(DOCUMENT SEGMENT begins)

18 April 2024: Version 0.1.5 has been released to CRAN. This is an internal API change to support a forthcoming release of dqrng, so you should notice no changes on upgrading.

18 March 2024: Version 0.1.4 has been released to CRAN. This is a bug fix release. Most notably, it fixes an issue where rnnd_build would fail with metric = "cosine".

08 December 2023: Version 0.1.3 has been released. This deals with some UBSAN and ASAN problems when missing data was present in the k-nearest neighbors graph.

27 November 2023: Frabjous day, rnndescent is now on CRAN. The version number has been bumped to 0.1.1.

24 Nov 2023 A new function rnnd_knn has been added if you just want the k-nearest neighbors graph for a dataset (i.e. no querying). I have also removed some other functions and made some other breaking changes as I prepare for CRAN submission. See the NEWS for details.

19 Nov 2023 The rnnd_build function and rnnd_query functions have been added which simplify creating a knn/building an index and querying it, respectively and should be the main way of using the package. The other functions remain should you need more flexibility. Some functions have been removed: the local scaling and the standalone distance functions. The latter could return in a different package at some point.

13 November 2023. I have added most of the metrics that don’t need extra parameters for both sparse and non-sparse data, e.g. braycurtis, dice, jaccard, hellinger etc. See the Missing Metrics section at the end of this README for those which are not implemented. There are a few breaking changes (mainly around the hamming metric, see NEWS.md for the exact details).

06 November 2023 Sparse data support has been added. You should be able to use e.g. a dgCMatrix with all the methods and currently supported metrics as easily as a dense matrix.

30 October 2023 At last, a workable random partition forest implementation has been added. This can be used standalone (e.g. rpf_knn, rpf_build, rpt_knn_query) or as initialization to nearest neighbor descent (nnd_knn(init = "tree", ...)). The forest itself can be serialized with saveRDS but you will pay a price for that convenience by having to pass it back and forth from the R to C++ layer when querying. For now there is no access to the underlying C++ class via R like in RcppHNSW and RcppAnnoy so it may not be suitable for some use cases.

(DOCUMENT SEGMENT ends)
(AVAILABLE DATA begins)

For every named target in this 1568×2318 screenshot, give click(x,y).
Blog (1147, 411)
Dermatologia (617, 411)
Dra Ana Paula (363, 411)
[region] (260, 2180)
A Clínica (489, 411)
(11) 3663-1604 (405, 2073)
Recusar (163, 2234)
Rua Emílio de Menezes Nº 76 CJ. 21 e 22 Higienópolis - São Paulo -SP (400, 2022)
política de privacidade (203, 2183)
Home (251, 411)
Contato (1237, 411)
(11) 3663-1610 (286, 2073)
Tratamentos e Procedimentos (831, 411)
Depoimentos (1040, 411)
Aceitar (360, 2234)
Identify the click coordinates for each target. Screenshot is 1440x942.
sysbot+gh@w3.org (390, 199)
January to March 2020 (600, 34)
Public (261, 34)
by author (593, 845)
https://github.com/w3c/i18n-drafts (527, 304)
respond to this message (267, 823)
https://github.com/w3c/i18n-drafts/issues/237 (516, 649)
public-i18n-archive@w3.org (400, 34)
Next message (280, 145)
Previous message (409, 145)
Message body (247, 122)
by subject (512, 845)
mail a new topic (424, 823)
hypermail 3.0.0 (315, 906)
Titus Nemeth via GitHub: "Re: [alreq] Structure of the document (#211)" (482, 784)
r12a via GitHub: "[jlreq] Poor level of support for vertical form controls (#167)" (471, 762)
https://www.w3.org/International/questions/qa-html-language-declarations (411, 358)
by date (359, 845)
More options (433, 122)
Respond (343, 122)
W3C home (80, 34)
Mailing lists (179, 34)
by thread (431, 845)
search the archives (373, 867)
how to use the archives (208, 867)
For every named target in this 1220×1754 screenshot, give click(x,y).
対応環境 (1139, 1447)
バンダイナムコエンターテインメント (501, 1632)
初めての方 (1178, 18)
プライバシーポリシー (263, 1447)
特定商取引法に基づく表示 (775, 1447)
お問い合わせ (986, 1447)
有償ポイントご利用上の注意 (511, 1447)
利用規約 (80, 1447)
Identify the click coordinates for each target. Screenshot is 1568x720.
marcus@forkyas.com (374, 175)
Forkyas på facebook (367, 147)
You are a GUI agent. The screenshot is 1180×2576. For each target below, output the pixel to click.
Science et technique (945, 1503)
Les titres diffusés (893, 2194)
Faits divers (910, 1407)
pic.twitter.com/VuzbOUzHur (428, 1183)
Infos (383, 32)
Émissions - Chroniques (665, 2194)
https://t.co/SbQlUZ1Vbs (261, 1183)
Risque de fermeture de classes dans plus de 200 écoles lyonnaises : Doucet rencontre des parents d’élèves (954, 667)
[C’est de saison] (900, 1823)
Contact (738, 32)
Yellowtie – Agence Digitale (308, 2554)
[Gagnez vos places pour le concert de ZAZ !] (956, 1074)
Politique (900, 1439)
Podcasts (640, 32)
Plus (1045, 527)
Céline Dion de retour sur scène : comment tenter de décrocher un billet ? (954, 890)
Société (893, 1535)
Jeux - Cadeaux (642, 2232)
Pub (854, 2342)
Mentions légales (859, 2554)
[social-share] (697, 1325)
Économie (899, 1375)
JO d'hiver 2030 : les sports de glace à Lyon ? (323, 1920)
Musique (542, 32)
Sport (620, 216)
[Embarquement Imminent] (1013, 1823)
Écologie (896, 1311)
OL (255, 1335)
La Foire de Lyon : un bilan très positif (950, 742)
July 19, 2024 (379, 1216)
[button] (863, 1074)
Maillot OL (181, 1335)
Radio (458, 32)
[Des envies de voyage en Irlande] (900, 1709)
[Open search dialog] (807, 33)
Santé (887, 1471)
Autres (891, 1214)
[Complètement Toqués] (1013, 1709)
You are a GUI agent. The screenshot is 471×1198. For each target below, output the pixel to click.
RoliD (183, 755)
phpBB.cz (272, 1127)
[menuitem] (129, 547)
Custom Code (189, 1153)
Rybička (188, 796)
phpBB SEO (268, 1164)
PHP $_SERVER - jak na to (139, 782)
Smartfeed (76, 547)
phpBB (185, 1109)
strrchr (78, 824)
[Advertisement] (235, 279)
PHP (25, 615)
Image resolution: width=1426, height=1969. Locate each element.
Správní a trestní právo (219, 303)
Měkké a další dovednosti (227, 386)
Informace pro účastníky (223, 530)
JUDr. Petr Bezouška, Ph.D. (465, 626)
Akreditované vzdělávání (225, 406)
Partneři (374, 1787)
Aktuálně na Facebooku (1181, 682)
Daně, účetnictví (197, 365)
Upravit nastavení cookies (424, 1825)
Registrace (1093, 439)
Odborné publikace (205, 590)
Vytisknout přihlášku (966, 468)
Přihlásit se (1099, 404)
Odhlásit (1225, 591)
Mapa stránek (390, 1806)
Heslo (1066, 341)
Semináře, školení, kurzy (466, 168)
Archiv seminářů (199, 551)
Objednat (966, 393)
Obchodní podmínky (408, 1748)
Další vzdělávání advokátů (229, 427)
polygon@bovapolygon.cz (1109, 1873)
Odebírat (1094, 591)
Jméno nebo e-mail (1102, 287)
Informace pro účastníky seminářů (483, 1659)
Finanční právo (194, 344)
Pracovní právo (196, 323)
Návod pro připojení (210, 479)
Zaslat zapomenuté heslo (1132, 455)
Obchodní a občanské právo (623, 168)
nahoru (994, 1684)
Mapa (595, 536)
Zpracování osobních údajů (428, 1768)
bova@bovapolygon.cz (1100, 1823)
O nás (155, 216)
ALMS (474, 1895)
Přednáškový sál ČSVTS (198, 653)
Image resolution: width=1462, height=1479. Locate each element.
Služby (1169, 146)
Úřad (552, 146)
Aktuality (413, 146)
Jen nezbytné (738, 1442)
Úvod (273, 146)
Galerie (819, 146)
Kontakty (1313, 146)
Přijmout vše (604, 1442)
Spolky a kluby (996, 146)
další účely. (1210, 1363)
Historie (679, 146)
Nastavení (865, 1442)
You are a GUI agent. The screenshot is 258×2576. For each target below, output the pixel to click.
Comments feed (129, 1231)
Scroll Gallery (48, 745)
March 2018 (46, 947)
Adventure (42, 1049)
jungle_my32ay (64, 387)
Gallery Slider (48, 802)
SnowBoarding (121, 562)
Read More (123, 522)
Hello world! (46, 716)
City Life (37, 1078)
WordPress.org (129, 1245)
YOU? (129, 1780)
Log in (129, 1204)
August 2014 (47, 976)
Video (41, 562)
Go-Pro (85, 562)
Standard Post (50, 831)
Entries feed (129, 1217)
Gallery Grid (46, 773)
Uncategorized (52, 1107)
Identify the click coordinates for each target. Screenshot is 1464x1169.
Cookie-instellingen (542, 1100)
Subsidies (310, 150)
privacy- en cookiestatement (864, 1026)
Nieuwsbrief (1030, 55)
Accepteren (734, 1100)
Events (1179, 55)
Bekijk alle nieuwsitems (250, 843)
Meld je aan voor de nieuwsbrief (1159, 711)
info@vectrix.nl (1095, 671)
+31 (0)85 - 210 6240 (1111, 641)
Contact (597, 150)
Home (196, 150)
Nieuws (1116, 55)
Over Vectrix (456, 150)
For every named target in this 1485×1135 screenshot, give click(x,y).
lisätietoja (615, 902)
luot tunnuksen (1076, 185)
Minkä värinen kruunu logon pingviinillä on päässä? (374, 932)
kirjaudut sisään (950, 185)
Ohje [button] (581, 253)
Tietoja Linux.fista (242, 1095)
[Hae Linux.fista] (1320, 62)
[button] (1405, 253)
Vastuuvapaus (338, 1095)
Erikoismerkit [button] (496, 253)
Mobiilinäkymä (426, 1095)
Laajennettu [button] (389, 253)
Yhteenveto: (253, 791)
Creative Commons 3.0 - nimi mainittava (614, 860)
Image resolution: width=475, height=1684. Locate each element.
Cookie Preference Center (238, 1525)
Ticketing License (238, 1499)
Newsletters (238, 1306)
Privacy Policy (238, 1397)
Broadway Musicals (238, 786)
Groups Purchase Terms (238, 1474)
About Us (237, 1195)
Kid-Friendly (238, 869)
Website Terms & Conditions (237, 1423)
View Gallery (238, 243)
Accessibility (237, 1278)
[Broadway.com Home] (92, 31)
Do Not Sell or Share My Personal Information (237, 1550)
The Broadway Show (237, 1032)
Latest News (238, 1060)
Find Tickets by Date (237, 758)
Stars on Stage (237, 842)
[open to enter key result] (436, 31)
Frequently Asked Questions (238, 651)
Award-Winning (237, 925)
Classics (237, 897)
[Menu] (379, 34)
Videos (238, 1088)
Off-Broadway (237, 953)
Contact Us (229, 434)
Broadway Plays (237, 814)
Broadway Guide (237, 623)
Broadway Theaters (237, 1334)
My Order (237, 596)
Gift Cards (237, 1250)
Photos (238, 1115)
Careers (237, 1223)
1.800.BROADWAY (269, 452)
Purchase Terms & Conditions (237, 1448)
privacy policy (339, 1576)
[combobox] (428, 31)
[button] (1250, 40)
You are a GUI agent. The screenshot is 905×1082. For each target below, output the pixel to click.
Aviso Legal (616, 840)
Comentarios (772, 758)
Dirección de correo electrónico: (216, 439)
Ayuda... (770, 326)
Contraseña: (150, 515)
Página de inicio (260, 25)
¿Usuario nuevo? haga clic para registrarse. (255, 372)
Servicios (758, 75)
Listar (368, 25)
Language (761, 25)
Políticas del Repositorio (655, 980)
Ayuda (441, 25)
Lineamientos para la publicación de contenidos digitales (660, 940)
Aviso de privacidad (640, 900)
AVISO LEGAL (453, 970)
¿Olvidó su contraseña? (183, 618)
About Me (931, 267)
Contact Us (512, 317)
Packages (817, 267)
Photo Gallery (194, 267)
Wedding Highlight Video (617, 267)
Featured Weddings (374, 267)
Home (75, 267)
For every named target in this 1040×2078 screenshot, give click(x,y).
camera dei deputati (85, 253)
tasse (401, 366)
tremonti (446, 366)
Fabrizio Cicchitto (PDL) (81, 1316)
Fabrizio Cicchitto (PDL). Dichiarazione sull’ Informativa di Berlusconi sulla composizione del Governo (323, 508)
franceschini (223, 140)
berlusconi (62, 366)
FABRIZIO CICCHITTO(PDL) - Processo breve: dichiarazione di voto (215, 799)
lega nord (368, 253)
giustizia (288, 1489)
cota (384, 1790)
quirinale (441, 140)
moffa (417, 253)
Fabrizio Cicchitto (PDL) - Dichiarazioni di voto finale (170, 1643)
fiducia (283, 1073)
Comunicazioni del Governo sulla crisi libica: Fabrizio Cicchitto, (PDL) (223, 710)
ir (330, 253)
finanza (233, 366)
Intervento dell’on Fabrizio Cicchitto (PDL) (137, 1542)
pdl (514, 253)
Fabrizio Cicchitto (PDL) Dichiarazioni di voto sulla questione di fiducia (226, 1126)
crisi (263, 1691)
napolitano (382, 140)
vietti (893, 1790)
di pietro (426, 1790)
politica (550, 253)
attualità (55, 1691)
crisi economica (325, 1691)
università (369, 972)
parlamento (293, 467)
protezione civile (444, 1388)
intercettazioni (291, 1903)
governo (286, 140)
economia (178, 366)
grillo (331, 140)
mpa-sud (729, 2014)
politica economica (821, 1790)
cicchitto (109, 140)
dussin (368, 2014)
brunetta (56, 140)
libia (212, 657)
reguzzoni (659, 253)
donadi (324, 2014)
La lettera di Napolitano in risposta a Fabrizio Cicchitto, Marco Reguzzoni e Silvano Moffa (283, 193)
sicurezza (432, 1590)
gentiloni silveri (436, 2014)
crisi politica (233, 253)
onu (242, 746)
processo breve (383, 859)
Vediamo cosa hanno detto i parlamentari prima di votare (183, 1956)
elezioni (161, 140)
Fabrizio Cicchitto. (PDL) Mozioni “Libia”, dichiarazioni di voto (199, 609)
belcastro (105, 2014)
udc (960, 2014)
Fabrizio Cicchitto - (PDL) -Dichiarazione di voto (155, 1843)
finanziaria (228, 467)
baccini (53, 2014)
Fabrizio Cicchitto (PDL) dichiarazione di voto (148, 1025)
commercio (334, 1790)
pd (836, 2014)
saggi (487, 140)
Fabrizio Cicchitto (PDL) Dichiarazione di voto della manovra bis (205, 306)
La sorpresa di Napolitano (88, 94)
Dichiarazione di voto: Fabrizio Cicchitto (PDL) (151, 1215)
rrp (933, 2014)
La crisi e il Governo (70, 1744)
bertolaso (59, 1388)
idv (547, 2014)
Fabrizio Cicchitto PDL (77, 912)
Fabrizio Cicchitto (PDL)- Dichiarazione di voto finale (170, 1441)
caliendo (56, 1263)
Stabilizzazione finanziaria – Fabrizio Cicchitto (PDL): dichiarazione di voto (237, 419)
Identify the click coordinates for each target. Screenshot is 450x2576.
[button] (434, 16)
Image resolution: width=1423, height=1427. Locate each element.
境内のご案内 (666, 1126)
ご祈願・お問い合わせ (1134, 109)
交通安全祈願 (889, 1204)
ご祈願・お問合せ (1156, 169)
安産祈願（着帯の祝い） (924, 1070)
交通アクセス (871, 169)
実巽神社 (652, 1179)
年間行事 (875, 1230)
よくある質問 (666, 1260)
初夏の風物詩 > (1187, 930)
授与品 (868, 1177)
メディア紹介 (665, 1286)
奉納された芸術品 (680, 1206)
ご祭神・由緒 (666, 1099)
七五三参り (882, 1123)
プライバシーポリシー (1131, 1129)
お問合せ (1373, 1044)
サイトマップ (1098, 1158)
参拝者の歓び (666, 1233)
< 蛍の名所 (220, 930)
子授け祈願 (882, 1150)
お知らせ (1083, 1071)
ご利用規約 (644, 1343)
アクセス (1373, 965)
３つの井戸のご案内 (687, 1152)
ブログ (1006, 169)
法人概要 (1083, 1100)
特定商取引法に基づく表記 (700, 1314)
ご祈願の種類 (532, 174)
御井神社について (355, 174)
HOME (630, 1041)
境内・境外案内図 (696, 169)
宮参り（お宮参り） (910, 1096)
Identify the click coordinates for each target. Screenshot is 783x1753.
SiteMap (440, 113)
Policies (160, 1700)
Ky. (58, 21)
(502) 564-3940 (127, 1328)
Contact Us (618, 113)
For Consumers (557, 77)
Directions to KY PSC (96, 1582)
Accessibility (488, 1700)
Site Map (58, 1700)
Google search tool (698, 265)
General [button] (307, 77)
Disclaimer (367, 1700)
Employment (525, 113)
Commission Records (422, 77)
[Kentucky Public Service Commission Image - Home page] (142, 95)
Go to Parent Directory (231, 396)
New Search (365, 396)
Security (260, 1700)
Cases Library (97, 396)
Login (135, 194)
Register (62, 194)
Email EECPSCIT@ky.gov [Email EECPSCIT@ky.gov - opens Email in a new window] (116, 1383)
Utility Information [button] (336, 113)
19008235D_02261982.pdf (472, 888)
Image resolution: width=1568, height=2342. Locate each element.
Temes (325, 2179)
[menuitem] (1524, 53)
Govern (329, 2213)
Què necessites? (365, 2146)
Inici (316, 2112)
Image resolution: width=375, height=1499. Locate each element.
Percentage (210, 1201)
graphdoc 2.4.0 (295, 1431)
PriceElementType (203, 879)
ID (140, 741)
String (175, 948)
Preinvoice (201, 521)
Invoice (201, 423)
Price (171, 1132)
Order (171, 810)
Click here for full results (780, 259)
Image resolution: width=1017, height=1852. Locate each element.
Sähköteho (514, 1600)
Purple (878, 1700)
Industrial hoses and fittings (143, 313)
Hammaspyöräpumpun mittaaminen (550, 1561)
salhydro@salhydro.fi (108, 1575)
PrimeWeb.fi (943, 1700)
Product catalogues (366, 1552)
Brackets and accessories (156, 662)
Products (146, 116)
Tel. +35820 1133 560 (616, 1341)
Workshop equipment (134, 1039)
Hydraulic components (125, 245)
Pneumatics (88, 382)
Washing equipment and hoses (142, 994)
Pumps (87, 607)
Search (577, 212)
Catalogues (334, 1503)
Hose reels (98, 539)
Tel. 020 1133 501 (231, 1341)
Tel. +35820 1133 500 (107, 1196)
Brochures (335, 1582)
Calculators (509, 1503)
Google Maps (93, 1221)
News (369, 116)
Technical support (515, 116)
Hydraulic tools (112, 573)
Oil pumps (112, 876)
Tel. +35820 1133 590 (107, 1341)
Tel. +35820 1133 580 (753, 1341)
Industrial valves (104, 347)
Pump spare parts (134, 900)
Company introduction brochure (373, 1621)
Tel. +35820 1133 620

(AVAILABLE DATA ends)

# WORK REQUIRED:
Duplicate the rnndescent release news above word for word, from start to finish.

# RESPONSE BOX:
18 April 2024: Version 0.1.5 has been released to CRAN. This is an internal API change to support a forthcoming release of dqrng, so you should notice no changes on upgrading.

18 March 2024: Version 0.1.4 has been released to CRAN. This is a bug fix release. Most notably, it fixes an issue where rnnd_build would fail with metric = "cosine".

08 December 2023: Version 0.1.3 has been released. This deals with some UBSAN and ASAN problems when missing data was present in the k-nearest neighbors graph.

27 November 2023: Frabjous day, rnndescent is now on CRAN. The version number has been bumped to 0.1.1.

24 Nov 2023 A new function rnnd_knn has been added if you just want the k-nearest neighbors graph for a dataset (i.e. no querying). I have also removed some other functions and made some other breaking changes as I prepare for CRAN submission. See the NEWS for details.

19 Nov 2023 The rnnd_build function and rnnd_query functions have been added which simplify creating a knn/building an index and querying it, respectively and should be the main way of using the package. The other functions remain should you need more flexibility. Some functions have been removed: the local scaling and the standalone distance functions. The latter could return in a different package at some point.

13 November 2023. I have added most of the metrics that don’t need extra parameters for both sparse and non-sparse data, e.g. braycurtis, dice, jaccard, hellinger etc. See the Missing Metrics section at the end of this README for those which are not implemented. There are a few breaking changes (mainly around the hamming metric, see NEWS.md for the exact details).

06 November 2023 Sparse data support has been added. You should be able to use e.g. a dgCMatrix with all the methods and currently supported metrics as easily as a dense matrix.

30 October 2023 At last, a workable random partition forest implementation has been added. This can be used standalone (e.g. rpf_knn, rpf_build, rpt_knn_query) or as initialization to nearest neighbor descent (nnd_knn(init = "tree", ...)). The forest itself can be serialized with saveRDS but you will pay a price for that convenience by having to pass it back and forth from the R to C++ layer when querying. For now there is no access to the underlying C++ class via R like in RcppHNSW and RcppAnnoy so it may not be suitable for some use cases.